Gli attacchi strumentali contro Egitto e Arabia Saudita hanno una matrice evidente, se la si vuol vedere. Sono i due Paesi che, in tempi e con modalità diverse, hanno rotto un equilibrio mediorientale che poggiava sul dogma del rifiuto dell’esistenza dello Stato d’Israele e quindi sull’appoggio a ogni tentativo – terroristico o diplomatico – che portasse alla distruzione dell’odiato nemico sionista. All’ombra di questo dogma sono state nascoste per decenni tutte le contraddizioni che attraversavano il mondo arabo-islamico, fino al momento in cui è apparso evidente che la finzione – perché di finzione si trattava – non poteva reggere più a lungo, soprattutto di fronte al rifiuto sempre più evidente della dirigenza palestinese di giungere ad un accordo di pace.
È così avvenuto che il fronte islamico si è spaccato e i Paesi della penisola arabica, l’Arabia Saudita ma anche gli Emirati Arabi Uniti e l’Oman, hanno preso atto che la collaborazione con Israele pagava ben più che una sterile contrapposizione di principio. Egitto e Giordania – che in passato erano stati all’avanguardia nella lotta con Israele pagandone i prezzi maggiori – da molto tempo ormai avevano cambiato politica, arrivando alla firma di trattati di pace e allo stabilimento di relazioni diplomatiche. Anche altri due Paesi del Nord Africa, Marocco e Tunisia, da tempo hanno stabilito con lo Stato ebraico relazioni economiche e culturali.

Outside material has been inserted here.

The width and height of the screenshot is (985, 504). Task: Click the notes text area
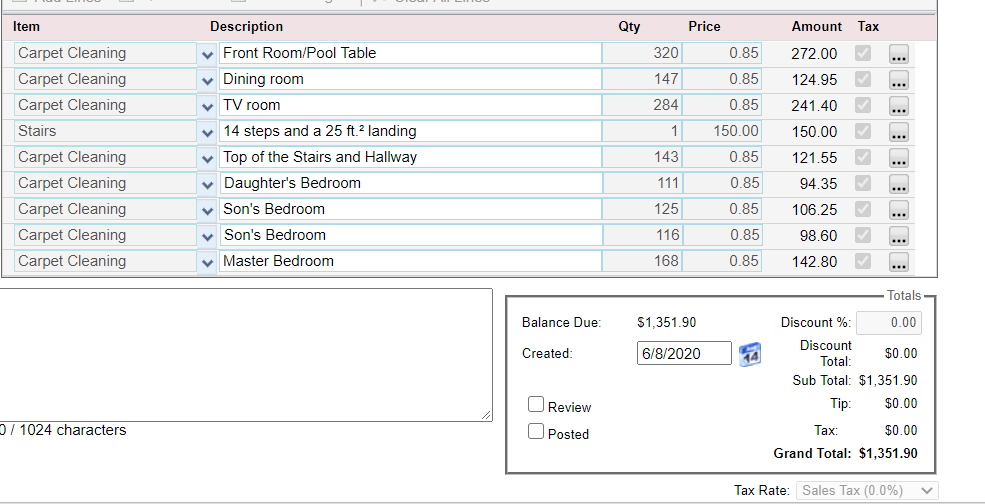click(x=246, y=355)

In questo quadro l’Iran – che della distruzione dello Stato ebraico ha fatto una sorta di dogma di Stato – si sarebbe trovato isolato se non fossero intervenute le vicende – per molti aspetti ancora oscure – che hanno portato alla costituzione del Daesh, il cosiddetto Stato islamico, la meteora che per un periodo di tempo relativamente breve ha sconvolto l’assetto del Medio Oriente. Sbriciolatasi l’esperienza del Daesh, sulle sue rovine è emersa l’altra potenza che aspira a un ruolo egemone nel Medio Oriente, la Turchia neo-ottomana del Sultano Erdogan, che si è appropriato della bandiera ormai logora dell’antisionismo, affiancandosi in questo al rivale Iran, e conducendo in alleanza con questo e con la Siria di Assad una guerra di distruzione del popolo curdo.

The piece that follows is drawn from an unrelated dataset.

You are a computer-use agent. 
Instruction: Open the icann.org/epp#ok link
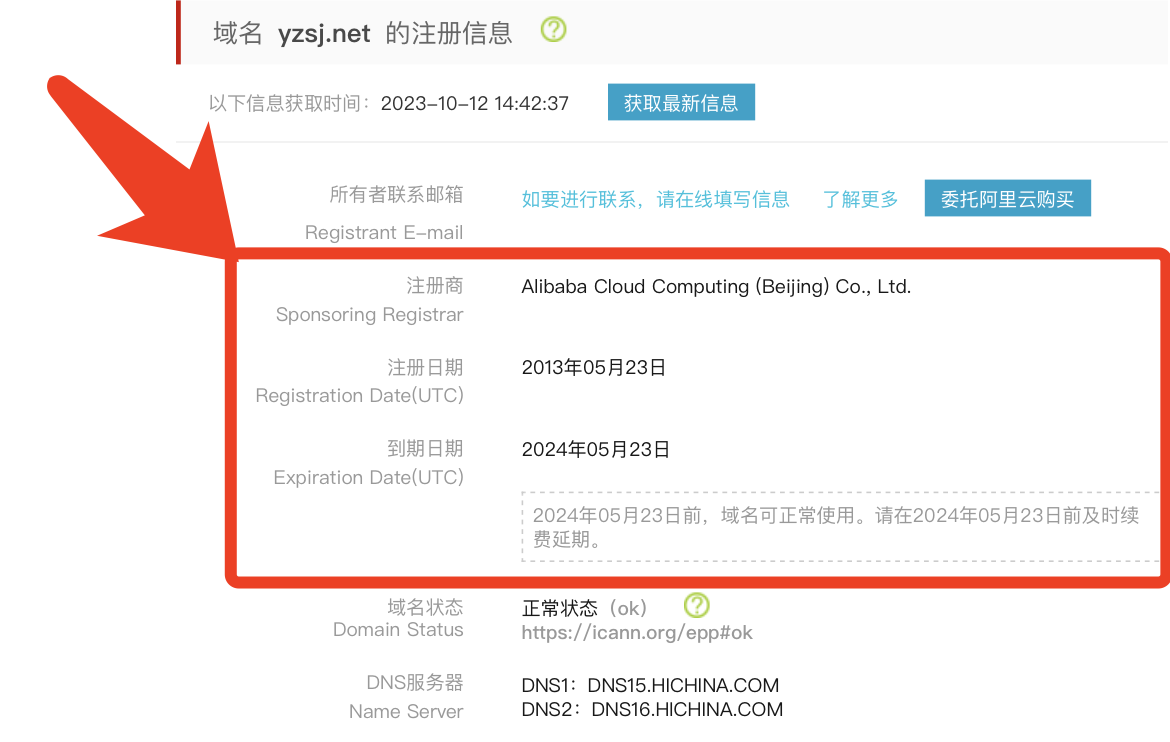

È lecito domandarsi se le brave persone e le amministrazioni comunali che continuano ormai da troppo tempo a esporre striscioni che chiedono “verità su Giulio Regeni” sono consapevoli del fatto di essere divenute pedine, anche se molto piccole, di un gioco più grande che si svolge sopra le loro teste e che con l’invocazione del rispetto dei diritti umani ha ben poco a che fare. C’è anche da chiedersi se si tratti solo di ingenuità oppure anche di qualcosa di diverso, visto che, accanto alla insistita e unilaterale posizione anti-egiziana, non si è mai cercato di fare veramente luce sull’origine della vicenda, la natura della missione affidata al giovane ricercatore dalla sua docente Maha Abdel Rahman, in sospetto di essere affiliata o comunque vicina ai Fratelli Musulmani. Quei Fratelli Mussulmani che da quasi un secolo sono alla base di tutti i tentativi di destabilizzazione dell’area, e che hanno trovato il loro ultimo terreno di coltura a Gaza.